Я открыл дверь и осторожно выглянул, чтобы убедиться, что нас никто не увидит. Мы выскользнули в коридор и перешли на другую сторону парящего дворца. Там я открыл отпечатком пальца дверь в точно такую же комнату. Пропустив вперёд Елизавету, я вошёл сам и, оперевшись на дверь, вздохнул с облегчением.
– Сколько тебе лет, Матвей? – спросила фрейлина.
– Восемнадцать, – поднял глаза я. – А тебе?
– Тоже восемнадцать, – она посмотрела на меня, не моргая. Я почувствовал, что тону в чёрных озёрах её больших глаз.
– Я тебя раньше не видел… – начал было я, как вдруг она сделала шаг ко мне, прижавшись ко мне своей упругой грудью. У меня перехватило дыхание. Я почувствовал, как её сочные губы касаются моих, как её тонкая изящная ладошка начинает хозяйничать в моих форменных брюках.
– Матвей, – шептала она, продолжая осваиваться с содержимым моего нижнего белья, – поверь мне, я так в первый раз… и вообще в первый… я просто чувствую, что так правильно, что ты…
Я собрал все свои силы и отстранил от себя фрейлину.
– Елизавета, тебе нужно прийти в себя, поезжай домой, наша смена закончилась, – как можно строже сказал я.
Она продолжала что-то лепетать, затем как-то вдруг расплакалась. В комнате была небольшая душевая с раковиной и зеркалом, где я помог ей умыться и привести себя в относительный порядок. К счастью, от природы яркая Елизавета Георгиевна в силу молодости пренебрегла в этот вечер косметикой, так что никаких потёков туши её слёзы не вызвали.
Мы добрались до гостевого лифта, которым пользовался, как лишённый возможности летать, и я. Гости-мужчины без дам обычно прилетали самостоятельно, на лифте же поднимались те, кто приходил парами. Для слуг не-дворян и разных грузов использовался отдельный лифт.
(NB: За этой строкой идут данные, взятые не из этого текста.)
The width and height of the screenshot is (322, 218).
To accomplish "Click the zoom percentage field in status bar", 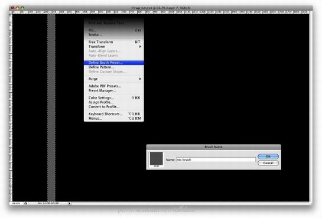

Мы спустились на стоянку, держащуюся на воде на понтонах. Я проводил Елизавету Аматуни́ до ждущей её машины, кажется, что-то из Руссо-Балтов средней ценовой категории, видимо, встречал кто-то из дворни. Или это был её личный автомобиль, который Елизавета Георгиевна использовала для неофициальных визитов, так как на нём не было гербов. Посмотрев, как машина удаляется, двигаясь по понтонному мосту к берегу, я ещё раз вздохнул и направился к своему скутеру, глядя на яркую полоску утреннего зарева над морем.
Пустыми дорогами, я быстро добрался до квартиры, которую нанимал в старом городе. Она была небольшой и занимала половину двухэтажного дома с плоской крышей. Мои комнаты были на втором этаже, гостиная, спальня и ванная комната. Внизу были помещения, где властвовал Тарас, но о нём я расскажу чуть-чуть позже.
Скромность моего жилья компенсировалась тем, что оно находилось достаточно близко к летнему дворцу, парящему над Мраморным морем в километре от берегов Константинополя. На службу и обратно я предпочитал добираться самостоятельно на скутере, а не на машине с водителем. Занималась заря, когда я вошёл к себе.
Моя бестолковая прислуга, дядька Тарас – дядька не в том смысле, что он, упаси Боже, брат моего отца или матери, а в том, что он был приставлен ко мне с самого моего рождения – спал. В нормальных случаях, мальчика забирают от дядьки в возрасте семи лет, когда начинают учить использовать Яр. Всё время ребёнка поделено между гувернёрами, учителями отдельных дисциплин и тренировками с Яром. В моём же случае махнули рукой, оставив дядьку при мне.
Конечно, я прошёл базовый курс наук, меня обучили манерам, я худо-бедно выучил фамилии аристократов, но у меня всё ещё оставалось много свободного времени, которое у других уходило на развитие и контроль резервуара. Предоставленный самому себе я читал, играл в видеоигры, купался, занимался сёрфингом, плебейским, таким, каким обычно занимаются люди незнатного происхождения, конечно. В настоящем сёрфинге без Яра делать нечего.